In this paper, we have shown that data from a simple tracking task can be analyzed in a principled way that yields essentially the same answers that result from a traditional psychophysical experiment using comparable stimuli in a fraction of the time. In this analysis, we modeled the human observer as a dynamic system controller—specifically a Kalman filter. The Kalman filter is typically used to produce a series of estimated target positions given an estimate of the observation noise (e.g., known from sensor calibration). We, in contrast, used the Kalman filter to estimate the observation noise given a series of estimated target positions generated by observer during our experiments.

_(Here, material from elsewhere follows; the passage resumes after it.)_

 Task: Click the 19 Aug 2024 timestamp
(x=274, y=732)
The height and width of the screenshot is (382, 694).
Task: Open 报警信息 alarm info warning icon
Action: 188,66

The conceptualization of a human as an element of a control system in a tracking task is not a novel concept. In fact, this seems to be one of the problems that Kenneth Craik was working on at the time of his death—two of his manuscripts on the topic were published posthumously by the
British Journal of Psychology (Craik,
1947,
1948). Because circuits or, later, computers, are generally much better feedback controllers than humans, there has been less interest in the specifications of human-as-controller with a few exceptions: studies of pilot performance in aviation, motor control, and eye movement research (in some ways a subbranch of motor control, in other ways a subbranch of vision).
It is clear that the job of a pilot, particularly when flying with instruments, is largely to be a dynamic controller that minimizes the error between an actual state and a goal state. For example, the goal state might be a particular altitude and heading assigned by air traffic control. The corresponding actual state would be the current heading and altitude of the airplane. The error to be minimized is the difference between the current and goal states as represented on the aircraft's instruments. It comes as no surprise, then, that a large literature has emerged in which the pilot is treated as, in Craik's terms, an engineering system that is itself an element within a larger control system. However the pilot's sensory systems are not generally considered a limiting factor; pilot errors are never due to poor acuity (to our knowledge) but rather due to attentional factors related to multitasking or, occasionally, sensory conflict (visual vs. vestibular) resulting in vertigo. As such, while tracking tasks are often studied in the aviation literature, is not done to assess a pilots' sensory (or basic motor) capabilities.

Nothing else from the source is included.